- Born: 25 June 1816 Neuteich, West Prussia, German Confederation
- Died: 12 August 1896 (aged 80) Neuhäuser (Samland), East Prussia, Germany
- Occupations: Teacher Politician
- Political party: DFP (Progressives)
- Spouse: Louise Friedmann (1828–1901)
- Children: Margarethe Dickert (b. 1852) Georg Dickert (1855–1904)

= Julius Dickert =

Julius Dickert (25 June 1816 – 12 August 1896) was a teacher from West Prussia who later entered into politics. After the Unification, he served as a Progressive member of the national Reichstag between 1871 and 1878.

==Life==
Julius Dickert was born in Neuteich, a small town then in West Prussia. He attended the protestant Gymnasium (secondary school) at Elbing, a short distance to the east, before progressing to the University of Königsberg where, starting in 1837, for three years he studied Protestant Theology then moving on to include Philology. There is a water-colour portrait of Dickert included in the contents listing Pages of Memory, a compilation of student portraits by Wilhelm Schmiedeberg who was a contemporary at Königsberg, although the portrait itself is now missing.

For some time after this he taught at the city's prestigious Burgschule (Castle School). In 1859 he became a city councillor: he then served as leader of the council for the ten years between 1861 and 1871. Julius Dickert participated in the war which opened the way for German political unification after 1870.

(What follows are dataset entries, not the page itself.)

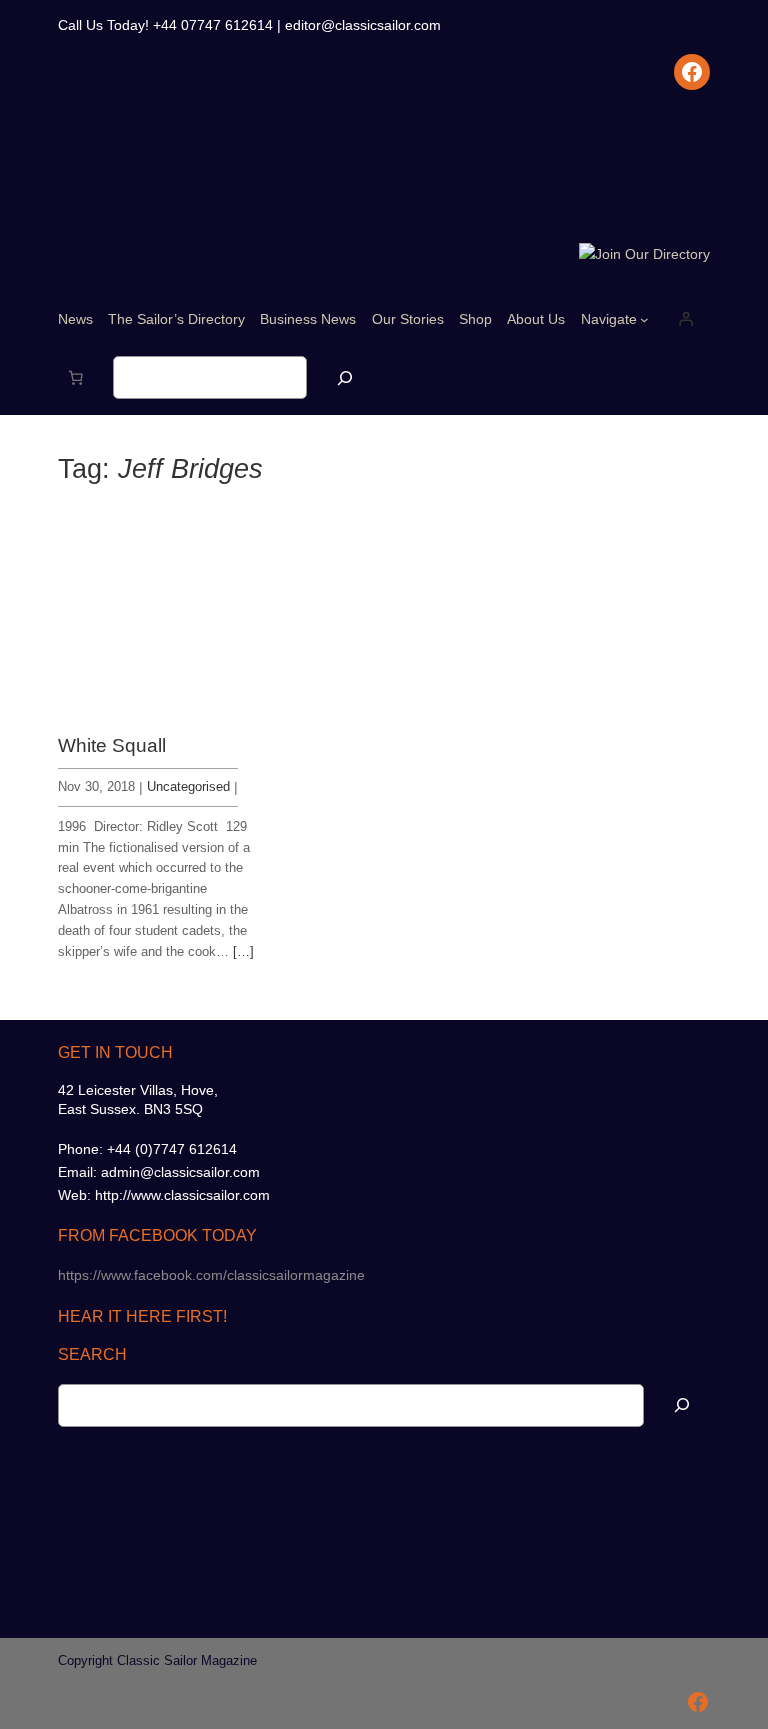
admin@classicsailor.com (180, 1172)
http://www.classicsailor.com (182, 1195)
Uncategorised (188, 786)
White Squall (112, 745)
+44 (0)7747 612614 (172, 1149)
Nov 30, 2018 (96, 786)
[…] (243, 951)
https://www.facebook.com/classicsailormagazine (211, 1275)
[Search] (345, 377)
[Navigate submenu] (644, 319)
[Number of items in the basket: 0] (76, 378)
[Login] (686, 319)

Dickert was a founder member of the Progressive Party, established in 1861 to try and preserve the hopes for political liberalism that had been disappointed after the revolutionary stirrings of 1848. The first general election of a united Germany was held in March 1871 and Dickert was elected as the member for Königsberg with nearly 55% of the constituency vote. The Progressive Party ended up with 45 of the 382 seats in the Reichstag and Dickert served on the 7th parliamentary committee during the lifetime of the parliament, which lasted till the start of 1874. He was re-elected for his Königsberg seat in the 1874 general election, this time with more than 56% of the constituency vote, although nationally the Progressive Party's share of the vote was barely changed. He won the seat again in the 1877, now aged 60, with a further increase in vote share. However, the life of the 1877 parliament was cut short at the instigation of the Chancellor, and after the 1878 general election Königsberg was represented in the Reichstag not by a Progressive but by Otto Stellter of the Free Conservative Party.